In vivo effect of tramadol on locus coeruleus neurons is mediated by alpha2-adrenoceptors and modulated by serotonin
Berrocoso E, Mico JA, Ugedo L.
Pharmacology and Neuroscience Research Group,
Department of Neuroscience (Pharmacology and Psychiatry),
School of Medicine, University of Cadiz,
Plaza Falla 9, E-11003 Cadiz, Spain.
Neuropharmacology. 2006 Jul;51(1):146-53.

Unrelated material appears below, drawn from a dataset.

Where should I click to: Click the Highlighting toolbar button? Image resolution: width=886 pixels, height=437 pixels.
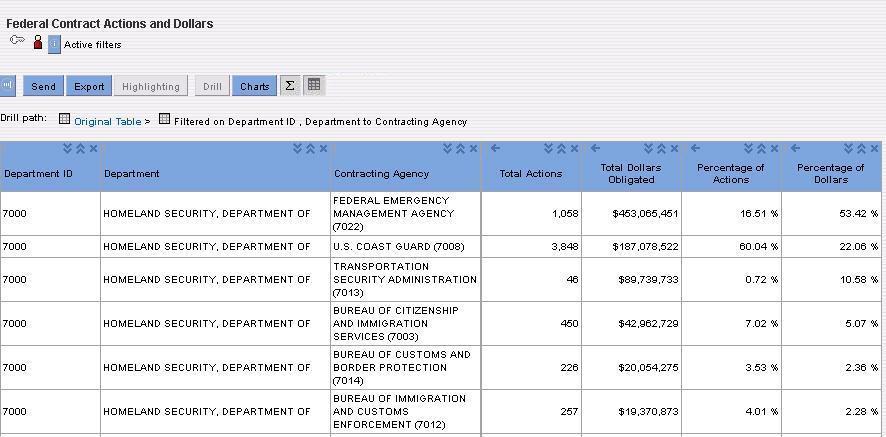[151, 86]
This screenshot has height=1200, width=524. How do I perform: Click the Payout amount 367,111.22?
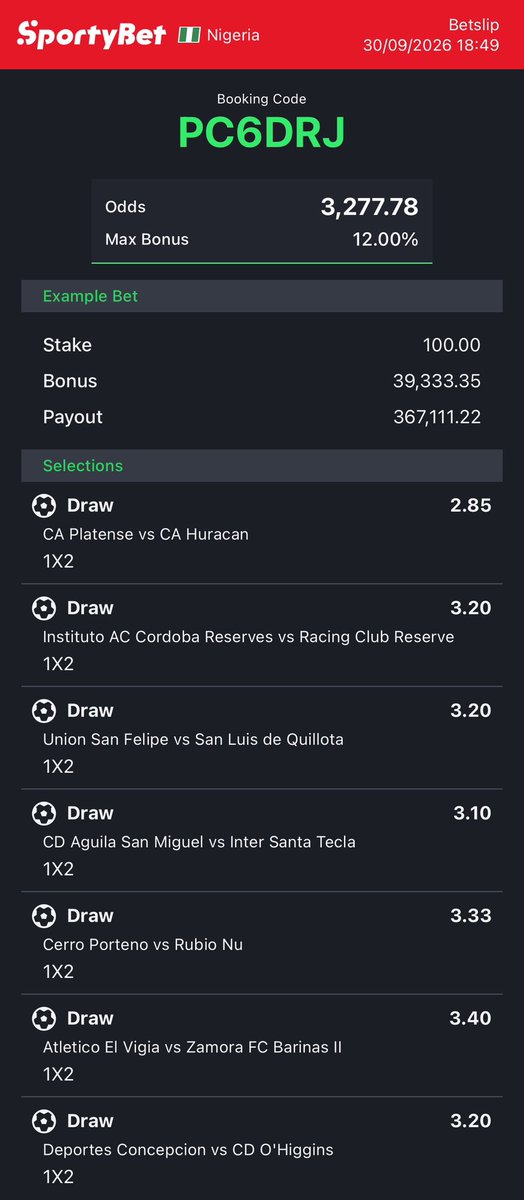tap(437, 417)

Tramadol is a centrally-acting analgesic endowed with opioid, noradrenergic and serotonergic properties. Various data suggest that, in addition to its analgesic effect, tramadol may have antidepressant and anxiolytic-like effects. This study investigates, through single-unit extracellular recording techniques, the in vivo effects of tramadol on locus coeruleus (LC) neurons and its possible effects on alpha(2)-adrenoceptors, opioid receptors and the 5-HT system. Tramadol produced a dose-dependent and complete inhibition of LC activity (ED(50)=2.1mg/kg). This inhibitory effect was prevented and reversed by the selective alpha(2)-adrenoceptor antagonist, idazoxan, but not by the opioid receptor antagonist, naloxone. The inhibition of the synthesis of 5-HT by p-chlorophenylalanine and the pre-administration of the 5-HT(1A) receptor agonist, 8-OH-DPAT at 40microg/kg, caused a significant potentiation of the tramadol effect decreasing the ED(50) by 53% and 67% respectively. Lower doses of 8-OH-DPAT, of 1 and 4microg/kg, did not significantly modify the tramadol effect. In summary, the results indicate that tramadol elicits an inhibitory effect on LC neurons in vivo through alpha(2)-adrenoceptors. Moreover, this effect is modulated by the 5-HT system and particularly by 5-HT(1A) receptors.